• _TASK DETAILS_
Reproduce the material below word for word, beginning at the line that contains "This screenshot has height=768, width=1366." and continuing through the line that contains "Enable spell checking", with both of those lines included.

• _MATERIALS PROVIDED_
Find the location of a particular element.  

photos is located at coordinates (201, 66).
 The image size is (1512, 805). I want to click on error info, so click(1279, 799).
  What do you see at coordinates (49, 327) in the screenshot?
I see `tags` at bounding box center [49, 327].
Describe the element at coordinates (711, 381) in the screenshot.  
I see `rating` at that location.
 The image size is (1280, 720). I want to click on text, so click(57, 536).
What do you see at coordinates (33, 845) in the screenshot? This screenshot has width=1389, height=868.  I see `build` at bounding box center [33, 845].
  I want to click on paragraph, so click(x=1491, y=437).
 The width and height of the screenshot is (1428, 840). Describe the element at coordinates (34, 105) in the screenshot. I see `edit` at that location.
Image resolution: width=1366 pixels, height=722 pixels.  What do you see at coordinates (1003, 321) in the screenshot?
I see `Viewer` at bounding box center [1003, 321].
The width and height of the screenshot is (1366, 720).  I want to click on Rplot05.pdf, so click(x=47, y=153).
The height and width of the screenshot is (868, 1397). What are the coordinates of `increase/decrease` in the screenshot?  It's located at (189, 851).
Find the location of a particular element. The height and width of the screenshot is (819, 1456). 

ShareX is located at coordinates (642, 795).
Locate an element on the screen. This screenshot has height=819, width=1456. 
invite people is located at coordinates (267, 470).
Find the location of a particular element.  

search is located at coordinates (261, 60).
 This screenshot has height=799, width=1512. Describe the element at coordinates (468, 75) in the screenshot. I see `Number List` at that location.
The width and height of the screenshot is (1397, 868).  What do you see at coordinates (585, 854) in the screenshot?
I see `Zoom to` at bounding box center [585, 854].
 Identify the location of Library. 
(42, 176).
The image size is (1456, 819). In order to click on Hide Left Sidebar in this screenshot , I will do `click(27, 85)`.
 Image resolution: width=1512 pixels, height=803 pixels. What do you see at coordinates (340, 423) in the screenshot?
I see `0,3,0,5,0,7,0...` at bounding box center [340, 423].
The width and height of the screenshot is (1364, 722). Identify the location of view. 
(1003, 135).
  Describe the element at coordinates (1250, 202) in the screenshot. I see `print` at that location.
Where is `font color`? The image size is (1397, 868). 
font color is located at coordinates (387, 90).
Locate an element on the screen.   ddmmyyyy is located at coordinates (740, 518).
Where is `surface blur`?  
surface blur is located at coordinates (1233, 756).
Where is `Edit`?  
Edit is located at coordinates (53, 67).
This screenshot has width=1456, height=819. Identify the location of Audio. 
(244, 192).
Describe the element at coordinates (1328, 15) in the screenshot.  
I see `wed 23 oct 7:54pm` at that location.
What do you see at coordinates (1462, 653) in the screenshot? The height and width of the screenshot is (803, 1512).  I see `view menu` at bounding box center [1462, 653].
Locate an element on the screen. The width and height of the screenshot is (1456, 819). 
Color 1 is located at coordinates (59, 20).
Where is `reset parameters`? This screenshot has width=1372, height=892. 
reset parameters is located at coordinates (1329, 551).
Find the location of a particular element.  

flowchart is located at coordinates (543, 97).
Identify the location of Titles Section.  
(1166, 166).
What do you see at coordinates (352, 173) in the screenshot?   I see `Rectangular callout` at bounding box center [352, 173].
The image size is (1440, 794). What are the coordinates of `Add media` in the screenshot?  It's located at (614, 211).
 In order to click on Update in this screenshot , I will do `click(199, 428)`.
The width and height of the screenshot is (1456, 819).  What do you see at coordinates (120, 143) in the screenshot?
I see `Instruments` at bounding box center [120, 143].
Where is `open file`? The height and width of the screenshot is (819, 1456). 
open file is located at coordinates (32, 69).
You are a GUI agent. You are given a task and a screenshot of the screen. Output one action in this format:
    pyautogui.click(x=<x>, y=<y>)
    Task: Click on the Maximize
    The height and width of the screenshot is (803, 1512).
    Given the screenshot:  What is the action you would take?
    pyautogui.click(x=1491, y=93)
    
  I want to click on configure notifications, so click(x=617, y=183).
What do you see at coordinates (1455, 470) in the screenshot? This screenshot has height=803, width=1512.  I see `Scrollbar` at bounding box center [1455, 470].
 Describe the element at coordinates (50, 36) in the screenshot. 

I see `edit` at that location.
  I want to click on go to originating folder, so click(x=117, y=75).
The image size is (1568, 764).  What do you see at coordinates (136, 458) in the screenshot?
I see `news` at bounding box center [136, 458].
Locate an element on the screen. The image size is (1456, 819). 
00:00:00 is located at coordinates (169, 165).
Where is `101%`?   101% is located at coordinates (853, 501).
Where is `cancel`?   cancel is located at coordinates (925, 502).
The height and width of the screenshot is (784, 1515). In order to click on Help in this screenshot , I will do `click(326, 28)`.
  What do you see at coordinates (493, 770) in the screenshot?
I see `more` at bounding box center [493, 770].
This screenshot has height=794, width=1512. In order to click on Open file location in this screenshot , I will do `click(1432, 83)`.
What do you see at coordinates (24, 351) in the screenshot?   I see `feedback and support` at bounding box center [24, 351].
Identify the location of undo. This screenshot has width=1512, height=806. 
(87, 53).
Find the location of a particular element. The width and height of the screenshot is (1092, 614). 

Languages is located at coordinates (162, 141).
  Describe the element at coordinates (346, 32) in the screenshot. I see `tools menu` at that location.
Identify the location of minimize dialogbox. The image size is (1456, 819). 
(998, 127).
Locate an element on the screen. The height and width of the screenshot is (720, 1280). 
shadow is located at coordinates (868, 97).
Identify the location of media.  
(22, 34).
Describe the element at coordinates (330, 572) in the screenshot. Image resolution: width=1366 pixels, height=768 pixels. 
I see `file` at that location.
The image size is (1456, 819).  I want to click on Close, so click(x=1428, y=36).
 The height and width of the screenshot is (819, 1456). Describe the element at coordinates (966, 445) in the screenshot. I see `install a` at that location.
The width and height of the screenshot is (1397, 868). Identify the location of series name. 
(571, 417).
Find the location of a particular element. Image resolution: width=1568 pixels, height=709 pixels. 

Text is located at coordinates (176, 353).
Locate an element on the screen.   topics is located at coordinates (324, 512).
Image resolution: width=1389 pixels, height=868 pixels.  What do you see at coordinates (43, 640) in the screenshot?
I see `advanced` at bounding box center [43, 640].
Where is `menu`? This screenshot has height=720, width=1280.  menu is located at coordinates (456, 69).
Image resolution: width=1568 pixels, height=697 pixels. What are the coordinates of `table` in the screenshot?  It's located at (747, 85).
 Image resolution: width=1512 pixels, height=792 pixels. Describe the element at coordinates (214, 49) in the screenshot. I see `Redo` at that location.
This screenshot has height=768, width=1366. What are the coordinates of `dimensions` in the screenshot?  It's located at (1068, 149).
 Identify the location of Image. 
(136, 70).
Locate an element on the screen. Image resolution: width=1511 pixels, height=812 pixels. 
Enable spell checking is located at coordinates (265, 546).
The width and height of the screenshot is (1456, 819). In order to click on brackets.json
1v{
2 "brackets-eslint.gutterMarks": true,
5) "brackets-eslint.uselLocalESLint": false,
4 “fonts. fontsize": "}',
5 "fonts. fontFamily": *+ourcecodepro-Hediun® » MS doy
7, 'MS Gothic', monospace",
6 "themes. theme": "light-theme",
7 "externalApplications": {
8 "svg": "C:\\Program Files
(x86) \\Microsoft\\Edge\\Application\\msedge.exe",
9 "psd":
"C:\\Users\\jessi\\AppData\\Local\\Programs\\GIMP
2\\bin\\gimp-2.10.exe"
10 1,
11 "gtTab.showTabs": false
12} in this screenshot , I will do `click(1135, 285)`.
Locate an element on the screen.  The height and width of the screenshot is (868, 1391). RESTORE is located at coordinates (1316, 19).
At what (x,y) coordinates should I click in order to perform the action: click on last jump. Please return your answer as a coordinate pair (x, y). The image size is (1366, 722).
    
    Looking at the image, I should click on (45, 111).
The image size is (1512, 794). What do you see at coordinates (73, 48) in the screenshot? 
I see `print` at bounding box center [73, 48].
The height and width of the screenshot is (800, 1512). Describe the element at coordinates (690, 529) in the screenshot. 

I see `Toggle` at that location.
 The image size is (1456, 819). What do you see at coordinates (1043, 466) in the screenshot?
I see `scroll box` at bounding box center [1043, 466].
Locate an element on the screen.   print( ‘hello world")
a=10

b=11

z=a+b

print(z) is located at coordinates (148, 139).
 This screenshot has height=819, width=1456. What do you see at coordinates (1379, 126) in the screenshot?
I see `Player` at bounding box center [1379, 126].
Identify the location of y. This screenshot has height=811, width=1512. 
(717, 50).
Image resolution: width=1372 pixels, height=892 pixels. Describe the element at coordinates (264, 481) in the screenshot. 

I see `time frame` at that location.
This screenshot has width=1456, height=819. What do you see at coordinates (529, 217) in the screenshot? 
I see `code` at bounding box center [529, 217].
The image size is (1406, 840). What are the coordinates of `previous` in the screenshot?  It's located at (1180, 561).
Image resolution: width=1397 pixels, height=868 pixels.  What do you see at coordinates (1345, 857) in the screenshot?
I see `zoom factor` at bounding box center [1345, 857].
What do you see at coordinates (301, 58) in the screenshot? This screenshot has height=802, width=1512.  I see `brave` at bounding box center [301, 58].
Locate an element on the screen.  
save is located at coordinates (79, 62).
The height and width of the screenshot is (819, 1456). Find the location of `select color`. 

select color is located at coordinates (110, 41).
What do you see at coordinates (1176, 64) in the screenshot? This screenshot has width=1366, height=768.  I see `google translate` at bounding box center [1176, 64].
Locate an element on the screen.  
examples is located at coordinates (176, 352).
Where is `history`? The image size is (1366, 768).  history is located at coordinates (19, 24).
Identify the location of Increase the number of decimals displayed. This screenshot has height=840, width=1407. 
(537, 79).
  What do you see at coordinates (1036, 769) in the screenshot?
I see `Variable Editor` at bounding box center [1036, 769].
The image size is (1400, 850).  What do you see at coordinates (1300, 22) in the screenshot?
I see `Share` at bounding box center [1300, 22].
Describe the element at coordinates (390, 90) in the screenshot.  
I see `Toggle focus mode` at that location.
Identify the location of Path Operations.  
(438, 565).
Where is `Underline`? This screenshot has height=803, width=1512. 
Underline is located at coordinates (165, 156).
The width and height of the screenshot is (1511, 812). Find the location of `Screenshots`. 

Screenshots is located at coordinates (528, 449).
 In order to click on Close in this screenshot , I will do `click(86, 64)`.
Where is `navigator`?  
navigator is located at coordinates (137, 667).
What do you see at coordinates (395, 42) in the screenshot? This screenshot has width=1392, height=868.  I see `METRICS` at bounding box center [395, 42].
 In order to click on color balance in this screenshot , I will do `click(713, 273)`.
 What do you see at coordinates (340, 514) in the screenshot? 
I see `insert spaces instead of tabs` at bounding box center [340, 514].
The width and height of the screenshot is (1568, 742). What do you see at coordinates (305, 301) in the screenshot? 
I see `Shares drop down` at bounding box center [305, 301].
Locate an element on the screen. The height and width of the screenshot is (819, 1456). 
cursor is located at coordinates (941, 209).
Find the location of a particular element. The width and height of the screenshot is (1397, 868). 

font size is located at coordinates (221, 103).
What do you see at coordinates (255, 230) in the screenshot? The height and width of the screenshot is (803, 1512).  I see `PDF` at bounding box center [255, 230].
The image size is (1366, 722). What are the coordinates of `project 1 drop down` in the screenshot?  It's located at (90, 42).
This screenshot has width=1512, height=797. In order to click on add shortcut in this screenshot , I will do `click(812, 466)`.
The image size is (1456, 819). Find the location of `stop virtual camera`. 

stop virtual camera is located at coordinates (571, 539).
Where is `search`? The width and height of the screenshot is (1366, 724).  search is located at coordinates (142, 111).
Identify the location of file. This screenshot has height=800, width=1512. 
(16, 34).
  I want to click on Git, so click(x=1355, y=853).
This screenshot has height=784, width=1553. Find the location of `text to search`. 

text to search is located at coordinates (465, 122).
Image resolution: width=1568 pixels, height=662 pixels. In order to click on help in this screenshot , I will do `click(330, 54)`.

• _SOLUTION TO THE PROBLEM_
This screenshot has height=768, width=1366. What are the coordinates of `dimensions` in the screenshot?  It's located at (1068, 149).
 Identify the location of Image. 
(136, 70).
Locate an element on the screen. Image resolution: width=1511 pixels, height=812 pixels. 
Enable spell checking is located at coordinates (265, 546).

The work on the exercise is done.